TASK DETAILS –
The required output is the lines from the one with "Open ChatGPT from the Opera sidebar" through the end of the data, repeated verbatim, with no pictures included.

┄┄┄┄┄┄

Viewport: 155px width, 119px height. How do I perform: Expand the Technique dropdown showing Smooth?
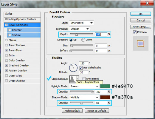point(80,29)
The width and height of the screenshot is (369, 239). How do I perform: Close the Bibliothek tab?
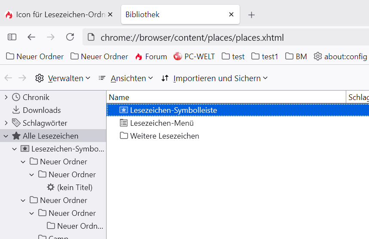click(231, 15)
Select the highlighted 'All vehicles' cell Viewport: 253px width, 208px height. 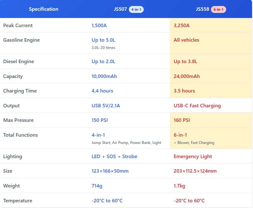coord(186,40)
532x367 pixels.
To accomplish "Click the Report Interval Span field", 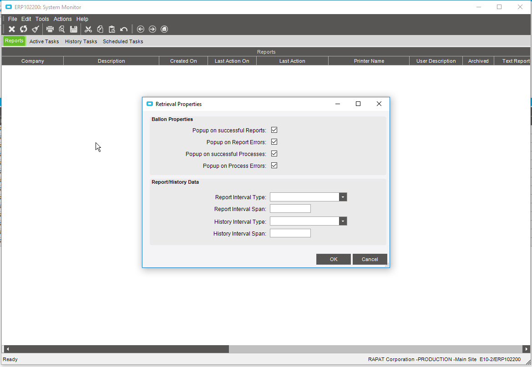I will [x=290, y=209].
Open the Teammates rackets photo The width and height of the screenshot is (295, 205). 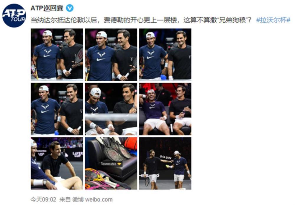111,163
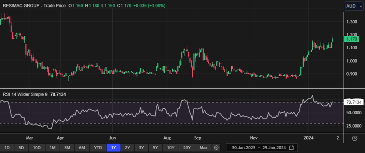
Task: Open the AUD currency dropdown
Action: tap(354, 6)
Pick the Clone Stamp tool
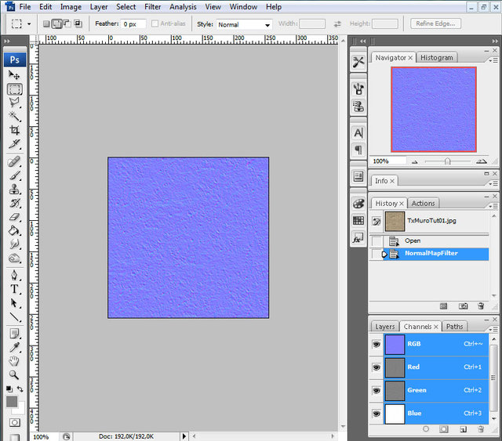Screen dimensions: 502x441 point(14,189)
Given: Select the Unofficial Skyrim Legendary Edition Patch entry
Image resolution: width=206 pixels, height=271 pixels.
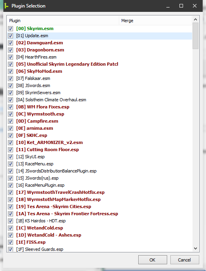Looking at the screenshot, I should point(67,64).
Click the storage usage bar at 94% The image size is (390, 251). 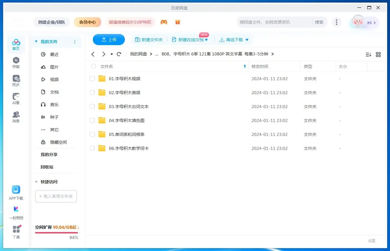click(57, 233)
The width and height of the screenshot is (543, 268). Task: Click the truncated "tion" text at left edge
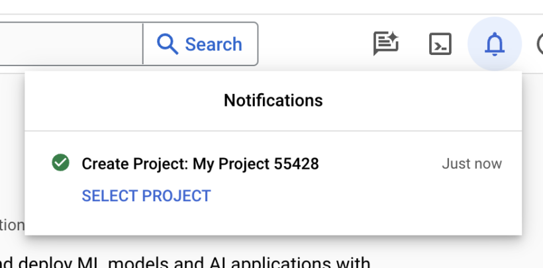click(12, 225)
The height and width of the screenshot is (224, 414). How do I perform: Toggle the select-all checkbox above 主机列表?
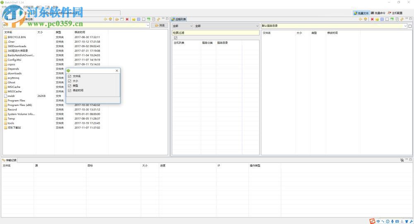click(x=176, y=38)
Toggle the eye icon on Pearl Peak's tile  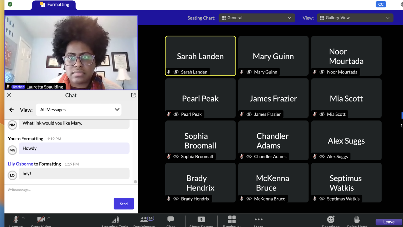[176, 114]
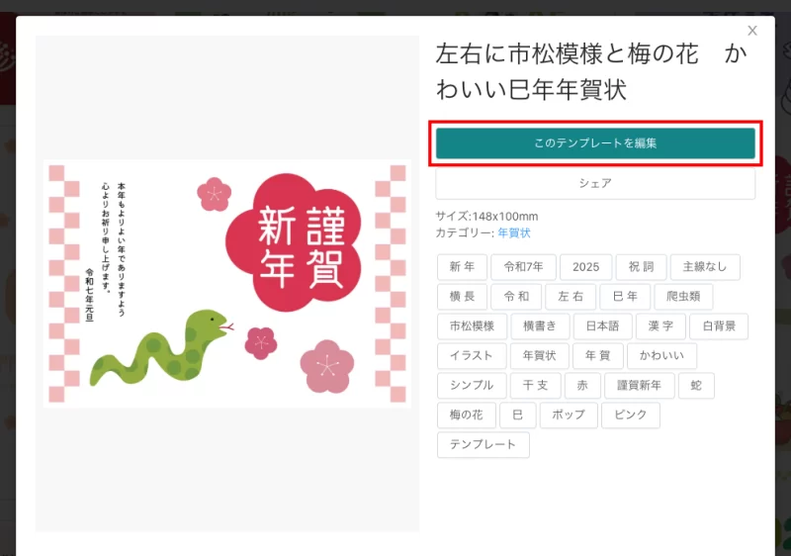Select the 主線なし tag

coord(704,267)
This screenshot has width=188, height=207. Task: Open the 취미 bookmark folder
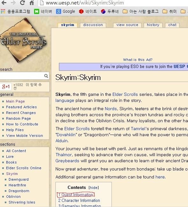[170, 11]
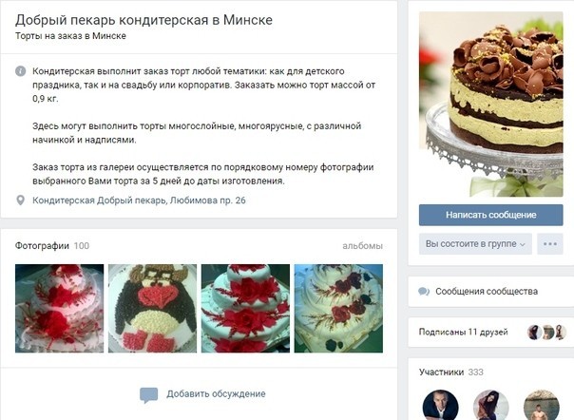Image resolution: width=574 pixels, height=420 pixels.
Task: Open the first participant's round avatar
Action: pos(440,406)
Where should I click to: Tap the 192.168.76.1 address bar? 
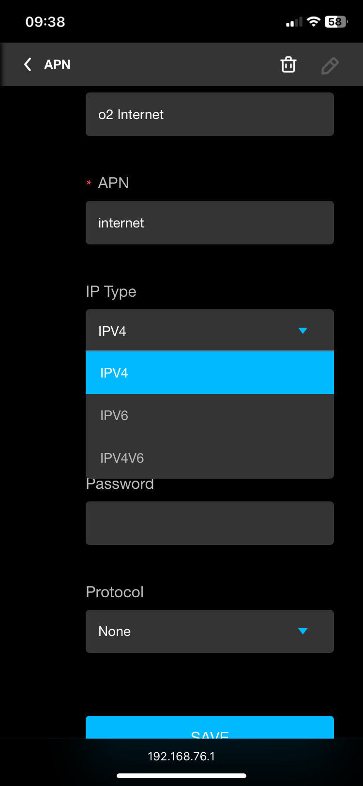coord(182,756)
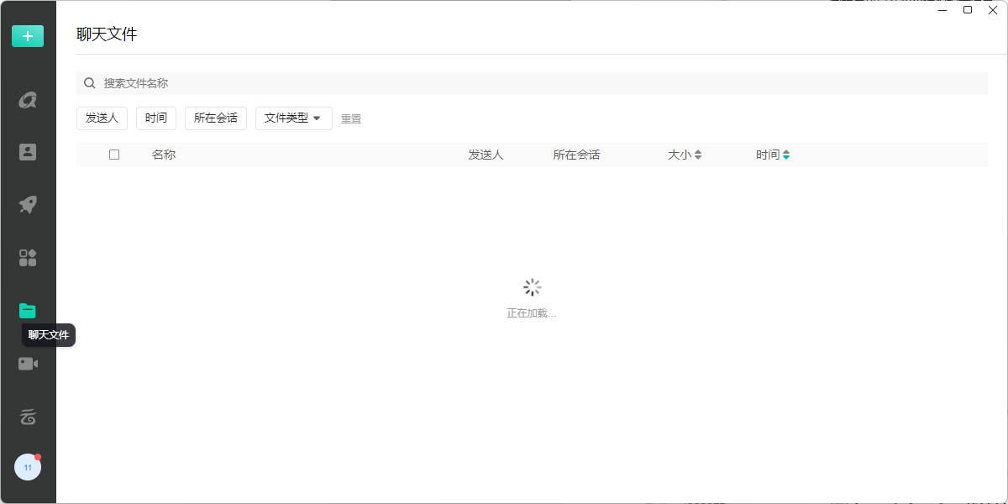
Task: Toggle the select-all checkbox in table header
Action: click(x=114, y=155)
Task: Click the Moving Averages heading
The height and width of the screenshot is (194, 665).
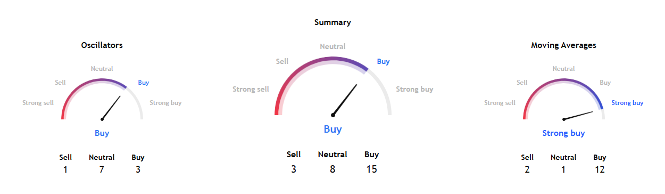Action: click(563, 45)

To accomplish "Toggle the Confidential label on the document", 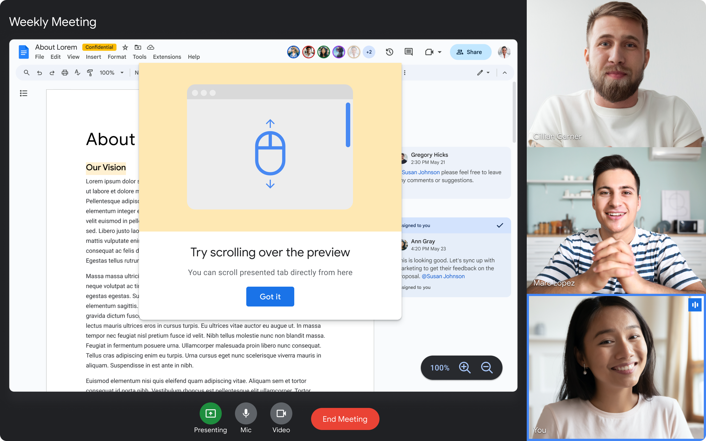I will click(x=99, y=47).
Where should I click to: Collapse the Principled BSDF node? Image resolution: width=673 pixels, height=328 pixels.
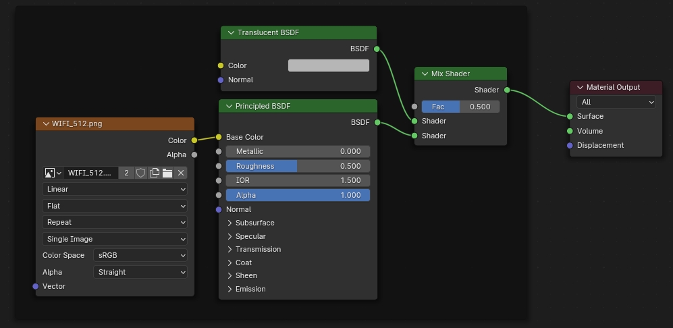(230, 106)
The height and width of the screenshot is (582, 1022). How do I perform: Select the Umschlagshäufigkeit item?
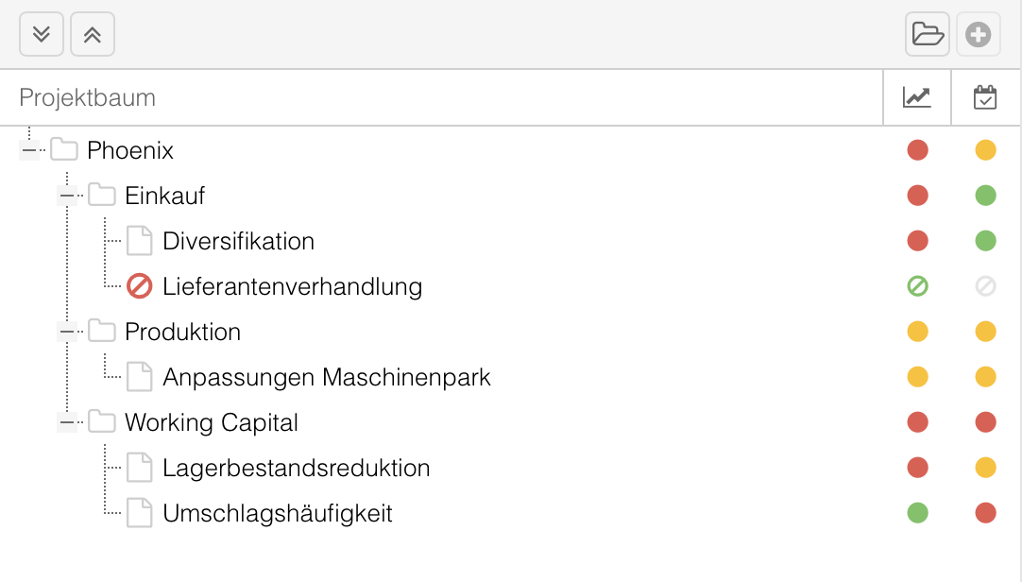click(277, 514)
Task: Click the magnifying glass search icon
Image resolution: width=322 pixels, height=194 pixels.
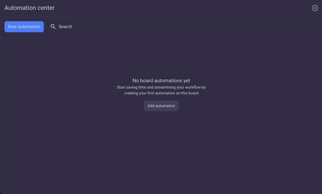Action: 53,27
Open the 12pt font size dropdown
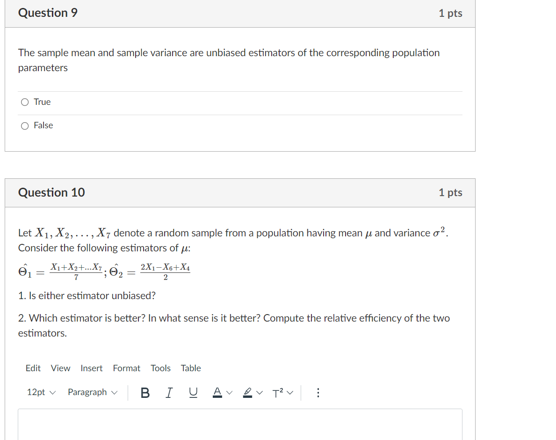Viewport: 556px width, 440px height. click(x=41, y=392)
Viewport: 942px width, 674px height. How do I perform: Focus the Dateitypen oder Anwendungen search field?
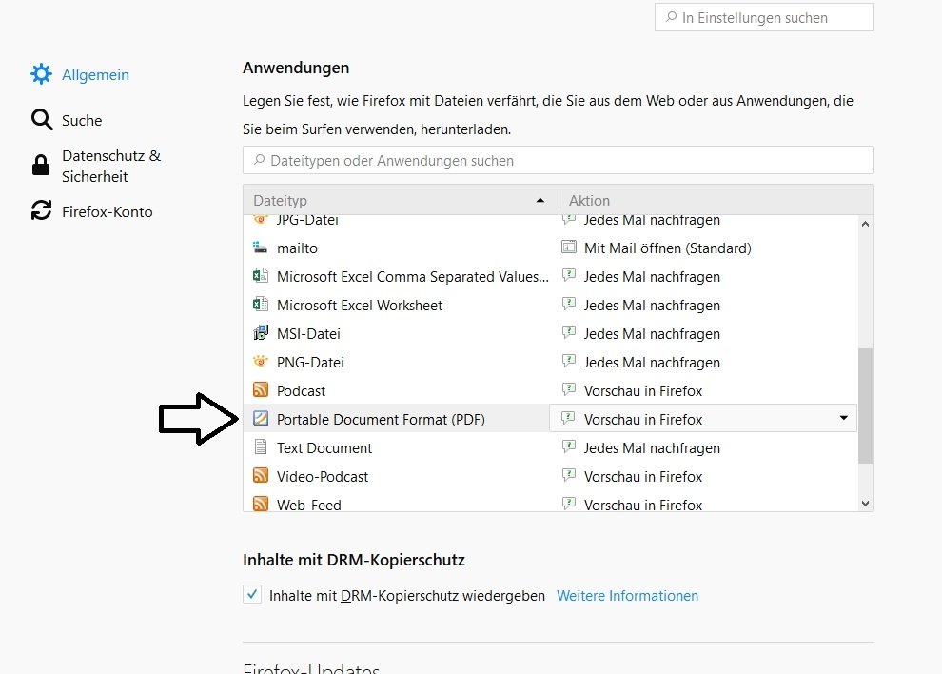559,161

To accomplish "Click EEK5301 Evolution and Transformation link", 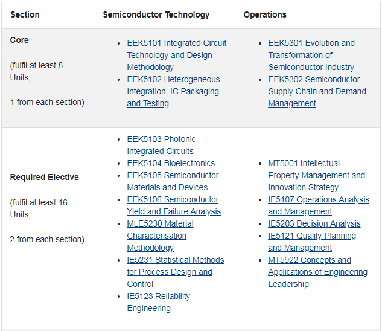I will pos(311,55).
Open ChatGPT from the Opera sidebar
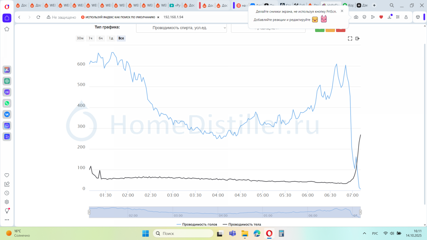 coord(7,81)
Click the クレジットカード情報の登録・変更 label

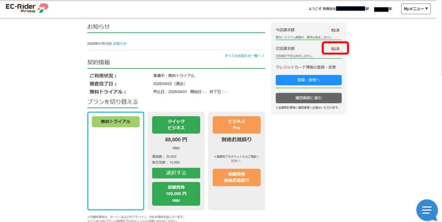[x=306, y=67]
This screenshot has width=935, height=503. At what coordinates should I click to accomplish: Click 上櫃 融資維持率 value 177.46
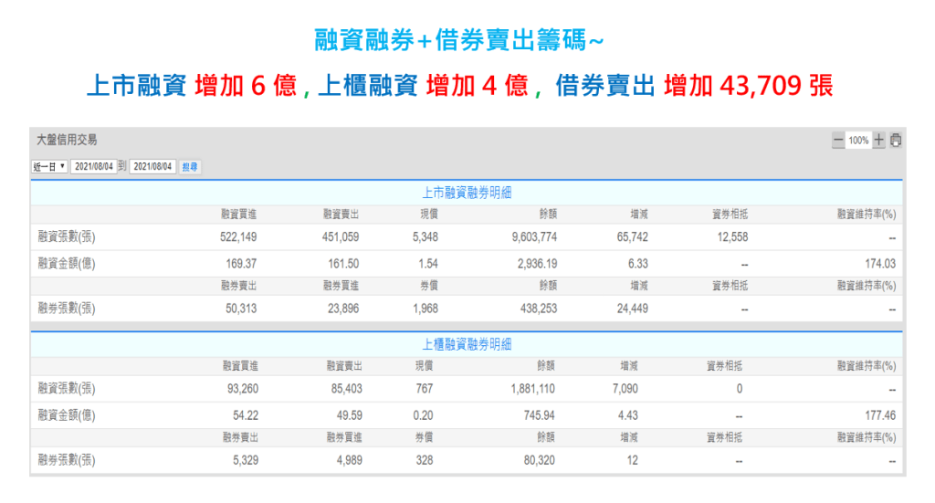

┄┄┄┄┄┄

RESPONSE AREA –
Open ChatGPT from the Opera sidebar
 coord(7,81)
Click the クレジットカード情報の登録・変更 label

[x=306, y=67]
This screenshot has width=935, height=503. At what coordinates should I click to accomplish: Click 上櫃 融資維持率 value 177.46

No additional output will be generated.